§ Exercise aim
Transcribe the data below verbatim from the line with "Viewport: 796px width, 481px height." to the line with "This screenshot has width=913, height=513.". Include both of those lines.

§ Supplied records

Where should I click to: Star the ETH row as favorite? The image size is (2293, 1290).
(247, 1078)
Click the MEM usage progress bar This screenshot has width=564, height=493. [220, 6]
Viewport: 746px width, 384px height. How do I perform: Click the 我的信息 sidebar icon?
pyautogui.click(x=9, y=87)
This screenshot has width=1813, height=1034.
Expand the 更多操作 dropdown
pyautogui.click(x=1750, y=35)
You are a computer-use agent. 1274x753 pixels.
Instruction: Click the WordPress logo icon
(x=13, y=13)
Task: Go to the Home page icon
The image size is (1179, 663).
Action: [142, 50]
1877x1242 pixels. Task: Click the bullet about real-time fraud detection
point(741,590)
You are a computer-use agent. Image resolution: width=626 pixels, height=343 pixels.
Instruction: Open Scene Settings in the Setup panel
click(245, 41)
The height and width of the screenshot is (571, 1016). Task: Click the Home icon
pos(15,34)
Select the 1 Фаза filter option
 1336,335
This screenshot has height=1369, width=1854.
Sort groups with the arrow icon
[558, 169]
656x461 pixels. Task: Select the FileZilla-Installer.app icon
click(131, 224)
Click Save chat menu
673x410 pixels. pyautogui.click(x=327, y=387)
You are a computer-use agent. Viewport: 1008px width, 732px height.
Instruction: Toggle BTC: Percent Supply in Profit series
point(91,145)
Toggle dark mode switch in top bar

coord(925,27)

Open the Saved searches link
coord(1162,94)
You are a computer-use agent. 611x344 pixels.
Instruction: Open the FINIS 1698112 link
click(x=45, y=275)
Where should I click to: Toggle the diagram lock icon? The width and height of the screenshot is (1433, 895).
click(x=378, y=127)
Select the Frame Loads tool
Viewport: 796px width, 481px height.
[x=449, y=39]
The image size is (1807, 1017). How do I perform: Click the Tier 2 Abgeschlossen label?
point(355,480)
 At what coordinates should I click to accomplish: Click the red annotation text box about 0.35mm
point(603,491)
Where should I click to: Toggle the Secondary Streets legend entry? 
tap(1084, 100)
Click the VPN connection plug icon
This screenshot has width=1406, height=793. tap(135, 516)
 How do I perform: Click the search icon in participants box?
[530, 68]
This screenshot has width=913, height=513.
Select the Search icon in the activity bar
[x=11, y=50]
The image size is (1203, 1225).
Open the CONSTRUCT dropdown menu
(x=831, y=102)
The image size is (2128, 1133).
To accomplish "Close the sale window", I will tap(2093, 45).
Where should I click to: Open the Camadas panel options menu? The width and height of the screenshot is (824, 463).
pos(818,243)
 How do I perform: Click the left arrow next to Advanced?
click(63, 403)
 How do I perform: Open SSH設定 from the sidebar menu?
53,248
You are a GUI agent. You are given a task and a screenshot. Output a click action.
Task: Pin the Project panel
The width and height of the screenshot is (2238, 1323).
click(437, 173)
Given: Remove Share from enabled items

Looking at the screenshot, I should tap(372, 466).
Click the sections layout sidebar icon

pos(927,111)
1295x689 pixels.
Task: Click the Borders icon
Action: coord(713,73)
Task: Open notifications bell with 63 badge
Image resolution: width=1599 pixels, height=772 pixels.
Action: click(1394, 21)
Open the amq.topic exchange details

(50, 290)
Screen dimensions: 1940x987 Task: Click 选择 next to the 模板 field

§ Task output
Viewport: 796px width, 481px height.
[x=449, y=39]
The image size is (1807, 1017). How do I perform: Click the Tier 2 Abgeschlossen label?
point(355,480)
 At what coordinates should I click to accomplish: Click the red annotation text box about 0.35mm
point(603,491)
Where should I click to: Toggle the Secondary Streets legend entry? 
tap(1084, 100)
Click the VPN connection plug icon
This screenshot has width=1406, height=793. tap(135, 516)
 How do I perform: Click the search icon in participants box?
[530, 68]
This screenshot has width=913, height=513.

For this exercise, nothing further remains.